What is expected — Turn the lines running from the one containing "You are a computer-use agent." through the end of the material into a numbered list, leaving out blank lines and any pictures.

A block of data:

==================================================

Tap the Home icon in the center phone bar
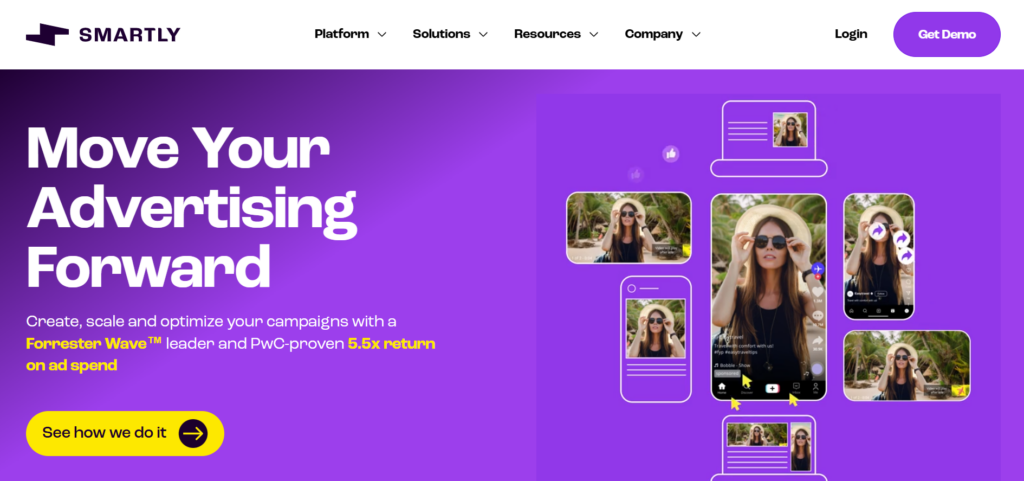Viewport: 1024px width, 481px height. click(722, 388)
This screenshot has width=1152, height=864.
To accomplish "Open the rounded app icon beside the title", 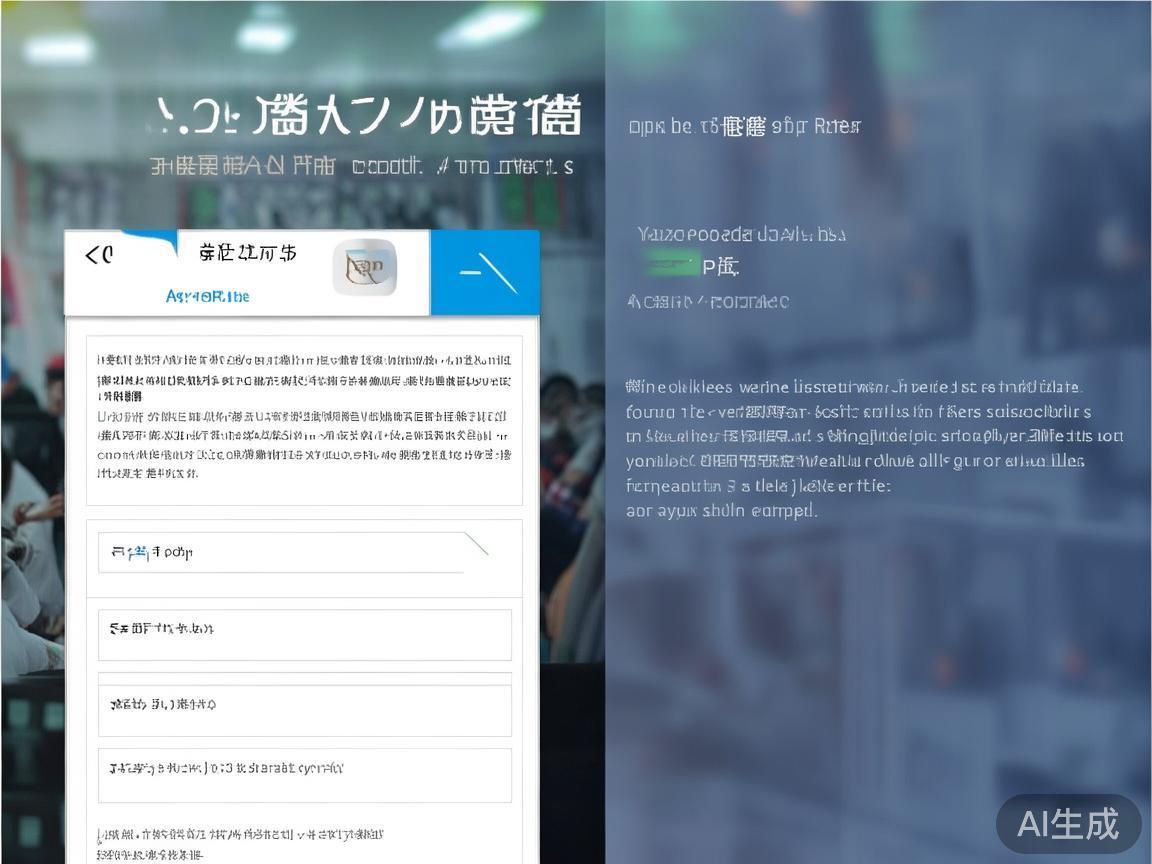I will click(366, 268).
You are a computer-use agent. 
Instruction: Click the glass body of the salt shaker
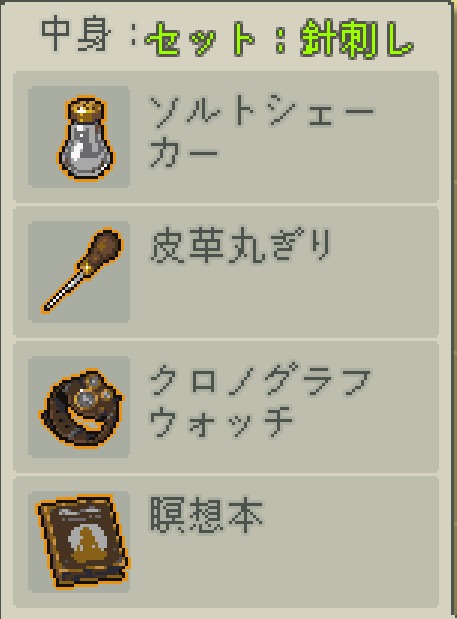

==================================================

Result of the task —
1. You are a computer-use agent. 
2. Instruction: Click the glass body of the salt shaker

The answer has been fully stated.